# Provided passage
◇ ◇ ◇ ◇ ◇ ◇ ◇
TRPM7 cDNA was amplified from T24 cells and inserted into the pCMVp-NEO-X vector using TRPM7-specific primers. Subconfluent HEK293T cells were transfected with the produced plasmid pCMVp-NEO-TRPM7 using the calcium-phosphate method. After 48 h, the lentiviral particles were collected and filtered and used to transfect the subconfluent T24 cells for 72 h. Stably transfected cells were subjected to 8 days of selection with 400 μg/mL of G418. After confirmation by western blotting, the surviving cells were treated with or without 3 μM oridonin for 24 h and prepared for subsequent experiments.

2.10. In Vivo Antitumor Effect of Oridonin on Bladder Cancer

The animal studies were authorized by the Ethics Committee of the Second Affiliated Hospital of Hainan Medical College (China) and performed in line with the principles of the NIH Guide for the Care and Use of Laboratory Animals.
◇ ◇ ◇ ◇ ◇ ◇ ◇
# Data extract
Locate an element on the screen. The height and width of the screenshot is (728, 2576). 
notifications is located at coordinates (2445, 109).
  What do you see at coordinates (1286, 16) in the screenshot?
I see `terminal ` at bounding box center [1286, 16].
◇ ◇ ◇ ◇ ◇ ◇ ◇
# Work to complete
#1 According to the oridonin methods passage, what concentration of G418 was used to select the stably transfected cells, and for how many days?
#2 Reproduce word for word the part of the oridonin methods passage between "TRPM7 cDNA was" and "of Laboratory Animals.", inclusive.

# Answers for each item
#1 400 μg/mL of G418 for 8 days.

#2
TRPM7 cDNA was amplified from T24 cells and inserted into the pCMVp-NEO-X vector using TRPM7-specific primers. Subconfluent HEK293T cells were transfected with the produced plasmid pCMVp-NEO-TRPM7 using the calcium-phosphate method. After 48 h, the lentiviral particles were collected and filtered and used to transfect the subconfluent T24 cells for 72 h. Stably transfected cells were subjected to 8 days of selection with 400 μg/mL of G418. After confirmation by western blotting, the surviving cells were treated with or without 3 μM oridonin for 24 h and prepared for subsequent experiments.

2.10. In Vivo Antitumor Effect of Oridonin on Bladder Cancer

The animal studies were authorized by the Ethics Committee of the Second Affiliated Hospital of Hainan Medical College (China) and performed in line with the principles of the NIH Guide for the Care and Use of Laboratory Animals.